GARCIN: Artık umut yok, ama biz hala eskiden'i yaşıyoruz. Biz daha acı çekmeye başlamadık.
Garcin: Bu kahramanlığı düşlemedim ben. Onu seçtim. İnsan istediği neyse odur.
Ines: Kanıtla o zaman. Bunun bir düş olmadığını kanıtla. Ne istediğimize yalnızca eylemler karar verir.
Garcin: Ben çok erken öldüm. Bana eylemlerimi yapmak için zaman bırakmadılar.

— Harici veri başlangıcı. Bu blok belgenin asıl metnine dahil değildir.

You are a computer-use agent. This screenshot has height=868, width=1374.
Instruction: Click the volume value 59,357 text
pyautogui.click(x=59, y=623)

Ines: Daima çok erken ölürüz -ya da çok geç. Oysa yaşam önümüzdedir, bitmiş olarak önümüzde durmaktadır. Çizgi çekilmiştir, toplamı yapmak gerekir. Sen kendi yaşamından öte bir şey değilsin.
Garcin: Yılan! Her şeye verecek bir yanıtın var.
Garcin: Açın! Açsanıza! Hepsini kabul ediyorum: askıları, kıskaçları, eritilmiş kurşunu, maşaları, gergi aletini, yakıcı olan her şeyi, yırtıcı olan her şeyi, gerçekten acı çekmek istiyorum.
Garcin: Her birimiz neden mahkum edildiğini itiraf etmedikçe hiçbir şey bilemeyeceğiz. Sen, sarışın, sen başla söze. Niçin? Söyle, sebep ne? Açıksözlülüğün felaketleri önleyebilir, eğer kendi içimizdeki canavarlarımızı tanırsak... Hadi söyle niçin?